• [Activity]: Among the entries below, find all lines that include "link" and copy them.

• [Extracted information]:
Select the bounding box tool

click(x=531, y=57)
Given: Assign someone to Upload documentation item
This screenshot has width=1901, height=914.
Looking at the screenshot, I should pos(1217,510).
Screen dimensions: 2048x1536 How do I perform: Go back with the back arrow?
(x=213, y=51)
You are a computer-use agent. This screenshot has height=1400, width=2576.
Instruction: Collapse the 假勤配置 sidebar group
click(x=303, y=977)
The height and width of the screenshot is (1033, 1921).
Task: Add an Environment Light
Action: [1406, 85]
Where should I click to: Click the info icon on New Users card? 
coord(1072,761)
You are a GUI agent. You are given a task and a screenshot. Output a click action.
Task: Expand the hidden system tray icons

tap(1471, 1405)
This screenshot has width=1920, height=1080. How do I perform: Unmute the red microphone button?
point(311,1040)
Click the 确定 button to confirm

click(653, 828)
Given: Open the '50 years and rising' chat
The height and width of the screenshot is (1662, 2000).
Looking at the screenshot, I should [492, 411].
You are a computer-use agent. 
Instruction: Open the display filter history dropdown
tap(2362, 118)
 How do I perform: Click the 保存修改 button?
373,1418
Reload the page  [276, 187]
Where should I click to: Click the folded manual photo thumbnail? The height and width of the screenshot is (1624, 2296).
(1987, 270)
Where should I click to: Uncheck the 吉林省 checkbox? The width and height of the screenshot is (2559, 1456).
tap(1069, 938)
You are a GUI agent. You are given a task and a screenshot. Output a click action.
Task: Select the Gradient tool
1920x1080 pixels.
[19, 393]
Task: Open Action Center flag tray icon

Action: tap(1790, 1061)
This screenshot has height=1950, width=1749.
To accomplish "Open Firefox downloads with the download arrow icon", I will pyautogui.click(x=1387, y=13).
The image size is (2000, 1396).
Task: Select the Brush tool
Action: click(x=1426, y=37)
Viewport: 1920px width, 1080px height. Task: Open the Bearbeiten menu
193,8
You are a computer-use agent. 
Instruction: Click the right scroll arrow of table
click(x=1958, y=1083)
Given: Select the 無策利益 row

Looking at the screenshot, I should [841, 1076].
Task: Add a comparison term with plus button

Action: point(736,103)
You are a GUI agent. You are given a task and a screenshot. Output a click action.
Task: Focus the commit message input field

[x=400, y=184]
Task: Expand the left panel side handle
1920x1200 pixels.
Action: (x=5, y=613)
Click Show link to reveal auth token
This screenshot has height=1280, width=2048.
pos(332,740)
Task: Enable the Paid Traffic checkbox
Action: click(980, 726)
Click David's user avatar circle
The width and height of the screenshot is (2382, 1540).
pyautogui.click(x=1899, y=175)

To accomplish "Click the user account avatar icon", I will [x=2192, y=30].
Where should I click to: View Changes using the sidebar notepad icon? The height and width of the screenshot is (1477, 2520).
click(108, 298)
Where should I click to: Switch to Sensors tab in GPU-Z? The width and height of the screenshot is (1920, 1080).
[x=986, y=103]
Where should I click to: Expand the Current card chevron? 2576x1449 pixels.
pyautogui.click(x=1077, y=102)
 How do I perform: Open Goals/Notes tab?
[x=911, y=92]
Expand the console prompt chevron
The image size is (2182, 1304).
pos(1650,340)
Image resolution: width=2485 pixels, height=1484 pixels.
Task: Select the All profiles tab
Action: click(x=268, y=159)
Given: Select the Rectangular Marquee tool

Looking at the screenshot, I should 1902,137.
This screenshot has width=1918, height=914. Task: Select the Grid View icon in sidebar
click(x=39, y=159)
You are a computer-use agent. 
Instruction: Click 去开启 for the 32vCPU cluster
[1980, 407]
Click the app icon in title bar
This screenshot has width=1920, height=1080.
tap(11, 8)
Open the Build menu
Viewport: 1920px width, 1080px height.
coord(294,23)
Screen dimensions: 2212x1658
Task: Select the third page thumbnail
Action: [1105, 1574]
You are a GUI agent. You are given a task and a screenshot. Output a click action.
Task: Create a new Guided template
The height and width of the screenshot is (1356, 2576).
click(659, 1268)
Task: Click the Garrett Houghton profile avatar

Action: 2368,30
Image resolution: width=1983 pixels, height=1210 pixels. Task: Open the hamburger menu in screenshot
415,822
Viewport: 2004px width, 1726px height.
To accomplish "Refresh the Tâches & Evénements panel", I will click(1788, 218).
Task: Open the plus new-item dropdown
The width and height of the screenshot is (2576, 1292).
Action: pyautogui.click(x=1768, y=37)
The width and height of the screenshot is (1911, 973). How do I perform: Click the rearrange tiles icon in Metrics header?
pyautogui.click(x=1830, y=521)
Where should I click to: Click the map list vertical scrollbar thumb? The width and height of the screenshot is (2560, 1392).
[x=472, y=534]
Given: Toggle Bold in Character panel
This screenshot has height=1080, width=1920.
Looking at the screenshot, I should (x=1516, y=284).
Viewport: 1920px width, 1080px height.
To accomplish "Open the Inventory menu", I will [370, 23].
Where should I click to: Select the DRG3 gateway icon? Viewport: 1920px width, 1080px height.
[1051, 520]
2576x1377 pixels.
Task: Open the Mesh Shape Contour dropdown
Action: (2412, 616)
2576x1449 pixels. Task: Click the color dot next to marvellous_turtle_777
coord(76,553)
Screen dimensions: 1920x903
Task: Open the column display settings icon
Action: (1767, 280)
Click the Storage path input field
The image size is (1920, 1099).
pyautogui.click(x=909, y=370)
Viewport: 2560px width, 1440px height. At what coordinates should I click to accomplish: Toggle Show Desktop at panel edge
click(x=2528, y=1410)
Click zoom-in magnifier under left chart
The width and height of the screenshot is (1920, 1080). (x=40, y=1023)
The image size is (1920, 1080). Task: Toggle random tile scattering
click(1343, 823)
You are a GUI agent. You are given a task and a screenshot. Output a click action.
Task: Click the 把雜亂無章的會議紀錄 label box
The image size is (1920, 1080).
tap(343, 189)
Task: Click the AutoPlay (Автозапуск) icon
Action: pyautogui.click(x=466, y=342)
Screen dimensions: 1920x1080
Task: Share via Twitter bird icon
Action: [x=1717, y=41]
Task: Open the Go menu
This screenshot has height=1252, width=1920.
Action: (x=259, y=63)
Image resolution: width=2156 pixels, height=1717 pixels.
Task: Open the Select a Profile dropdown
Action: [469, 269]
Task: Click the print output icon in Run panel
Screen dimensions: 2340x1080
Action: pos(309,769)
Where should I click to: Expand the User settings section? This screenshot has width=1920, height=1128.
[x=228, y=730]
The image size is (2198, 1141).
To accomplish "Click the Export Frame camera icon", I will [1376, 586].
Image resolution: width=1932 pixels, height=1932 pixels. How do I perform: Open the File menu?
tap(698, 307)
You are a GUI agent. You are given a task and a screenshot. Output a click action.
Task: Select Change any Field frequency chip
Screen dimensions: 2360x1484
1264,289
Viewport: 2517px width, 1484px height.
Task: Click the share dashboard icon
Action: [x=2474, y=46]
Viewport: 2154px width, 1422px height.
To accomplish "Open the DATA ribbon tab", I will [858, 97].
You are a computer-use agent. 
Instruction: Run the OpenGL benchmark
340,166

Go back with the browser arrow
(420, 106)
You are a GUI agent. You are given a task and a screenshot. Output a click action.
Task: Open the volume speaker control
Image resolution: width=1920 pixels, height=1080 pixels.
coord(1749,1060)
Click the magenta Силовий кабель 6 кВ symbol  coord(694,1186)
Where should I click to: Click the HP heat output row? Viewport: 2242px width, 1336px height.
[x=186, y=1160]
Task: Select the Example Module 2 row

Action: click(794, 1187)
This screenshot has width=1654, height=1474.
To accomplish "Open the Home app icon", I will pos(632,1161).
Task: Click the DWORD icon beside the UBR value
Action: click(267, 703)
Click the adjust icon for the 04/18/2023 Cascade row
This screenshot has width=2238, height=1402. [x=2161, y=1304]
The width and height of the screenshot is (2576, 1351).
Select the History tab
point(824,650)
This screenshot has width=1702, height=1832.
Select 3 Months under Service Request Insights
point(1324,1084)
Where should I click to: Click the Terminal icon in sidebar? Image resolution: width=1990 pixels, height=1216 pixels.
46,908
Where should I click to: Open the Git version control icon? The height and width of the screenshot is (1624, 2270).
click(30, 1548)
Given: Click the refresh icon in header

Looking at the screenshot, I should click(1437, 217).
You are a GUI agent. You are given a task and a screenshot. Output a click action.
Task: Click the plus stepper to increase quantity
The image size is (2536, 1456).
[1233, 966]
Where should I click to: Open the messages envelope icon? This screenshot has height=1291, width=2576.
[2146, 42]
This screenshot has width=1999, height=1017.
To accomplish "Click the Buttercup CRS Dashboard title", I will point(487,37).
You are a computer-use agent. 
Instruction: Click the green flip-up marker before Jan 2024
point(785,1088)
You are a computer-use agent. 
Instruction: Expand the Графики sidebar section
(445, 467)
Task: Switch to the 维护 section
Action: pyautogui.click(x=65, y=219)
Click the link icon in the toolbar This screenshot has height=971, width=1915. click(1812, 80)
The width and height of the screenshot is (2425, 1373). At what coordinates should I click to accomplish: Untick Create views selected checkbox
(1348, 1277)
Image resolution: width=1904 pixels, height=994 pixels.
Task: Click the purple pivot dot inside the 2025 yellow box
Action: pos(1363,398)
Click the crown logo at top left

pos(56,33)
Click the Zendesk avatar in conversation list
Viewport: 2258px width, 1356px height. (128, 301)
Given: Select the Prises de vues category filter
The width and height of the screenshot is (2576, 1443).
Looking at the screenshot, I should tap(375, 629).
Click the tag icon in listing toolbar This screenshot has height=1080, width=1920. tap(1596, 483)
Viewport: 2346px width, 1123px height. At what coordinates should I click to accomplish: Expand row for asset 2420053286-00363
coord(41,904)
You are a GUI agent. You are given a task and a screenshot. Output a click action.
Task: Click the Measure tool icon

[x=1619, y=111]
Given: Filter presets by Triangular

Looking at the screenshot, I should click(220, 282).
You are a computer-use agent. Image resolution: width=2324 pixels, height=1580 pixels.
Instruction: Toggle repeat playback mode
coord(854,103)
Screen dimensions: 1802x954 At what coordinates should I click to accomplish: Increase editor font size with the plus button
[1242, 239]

• [Answer for this exercise]:
Click Show link to reveal auth token
Click the link icon in the toolbar This screenshot has height=971, width=1915. click(1812, 80)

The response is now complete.